- **Action item**: Starting from the line in which "Open account lookup beside Labor Expense" appears, set down each line exactly through the end of the listing, and nothing else. Leave out pictures.

******************************

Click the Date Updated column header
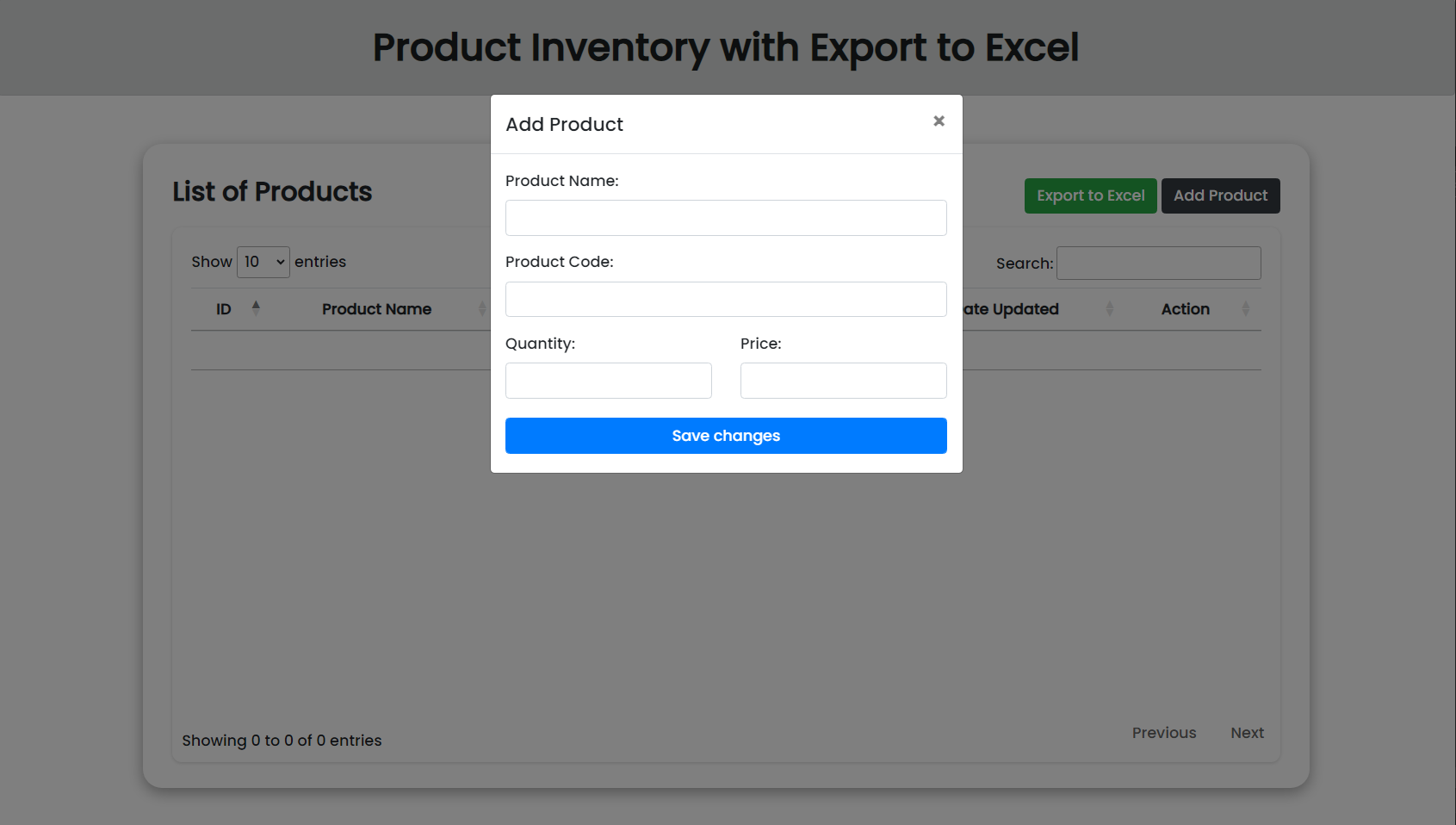1456x825 pixels. pos(1011,309)
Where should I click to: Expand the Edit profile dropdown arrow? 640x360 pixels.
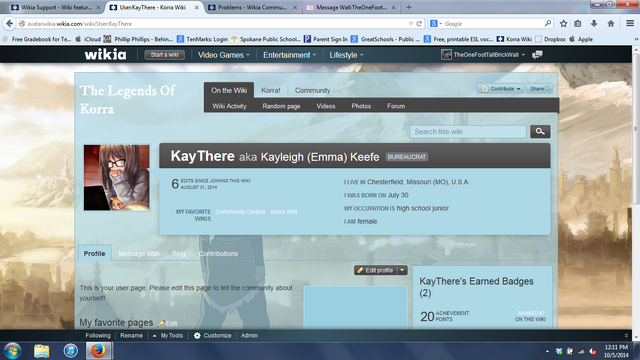402,270
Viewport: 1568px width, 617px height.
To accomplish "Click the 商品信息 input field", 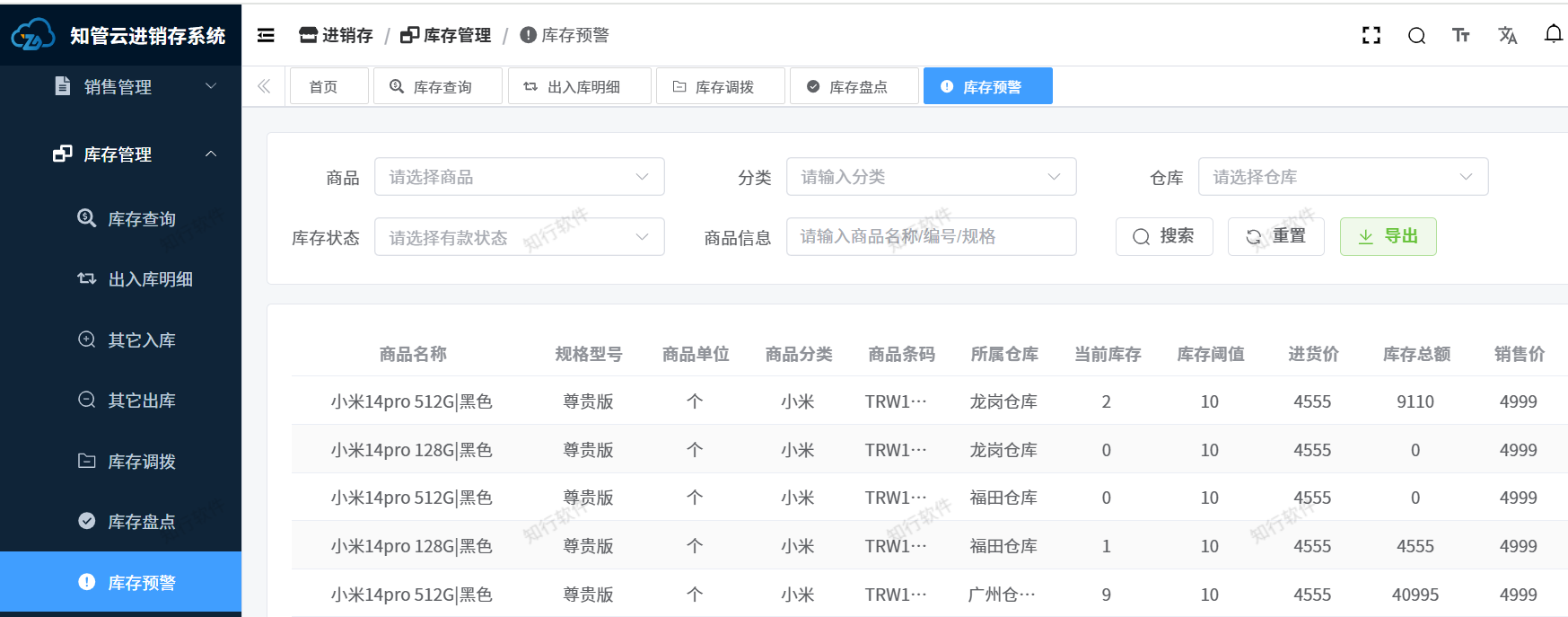I will (931, 236).
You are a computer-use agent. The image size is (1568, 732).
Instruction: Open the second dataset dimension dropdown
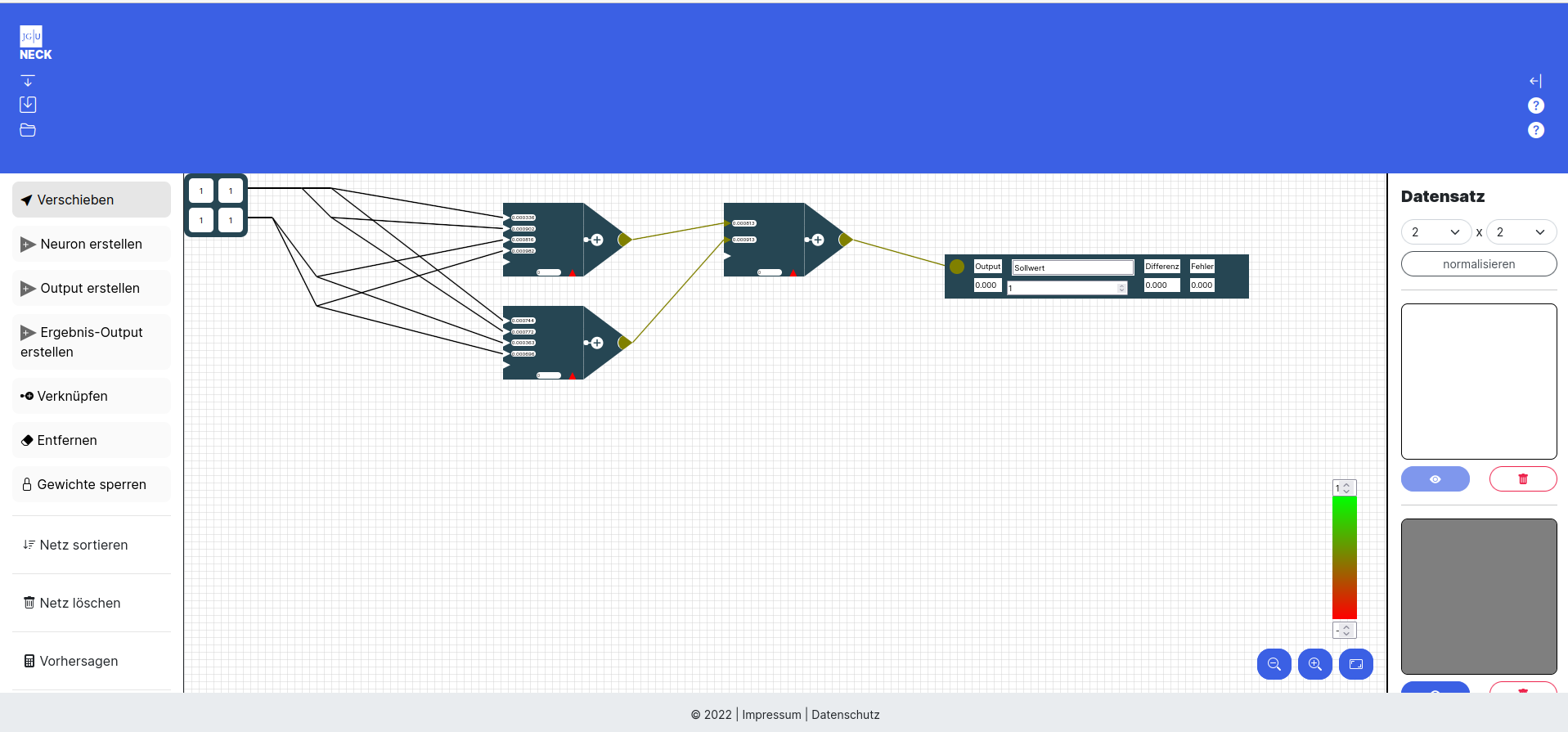pos(1521,232)
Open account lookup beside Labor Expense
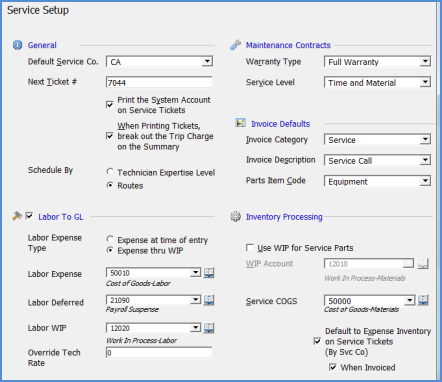The image size is (442, 382). (x=209, y=273)
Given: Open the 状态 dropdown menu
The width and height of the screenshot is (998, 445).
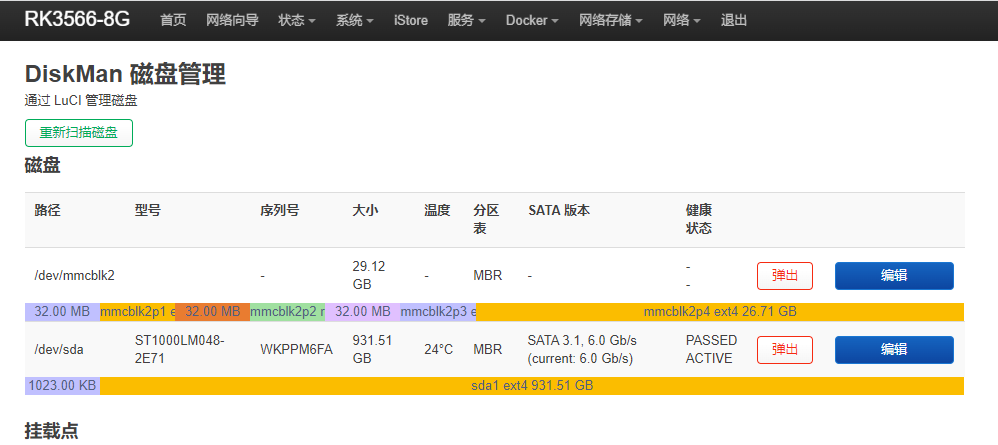Looking at the screenshot, I should pos(296,20).
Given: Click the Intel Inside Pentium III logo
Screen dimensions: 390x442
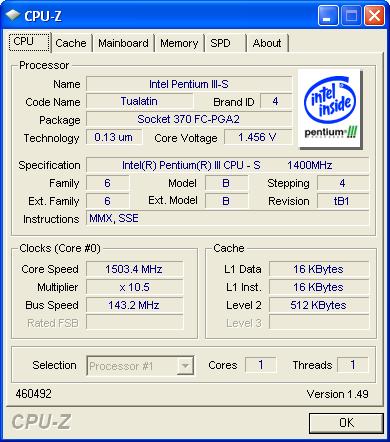Looking at the screenshot, I should [x=329, y=109].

******************************

- **Answer box**:
Open account lookup beside Labor Expense
The image size is (442, 382). (x=209, y=273)
Given: Open the 状态 dropdown menu
The width and height of the screenshot is (998, 445).
Looking at the screenshot, I should pos(296,20).
Given: Click the Intel Inside Pentium III logo
Screen dimensions: 390x442
Looking at the screenshot, I should [x=329, y=109].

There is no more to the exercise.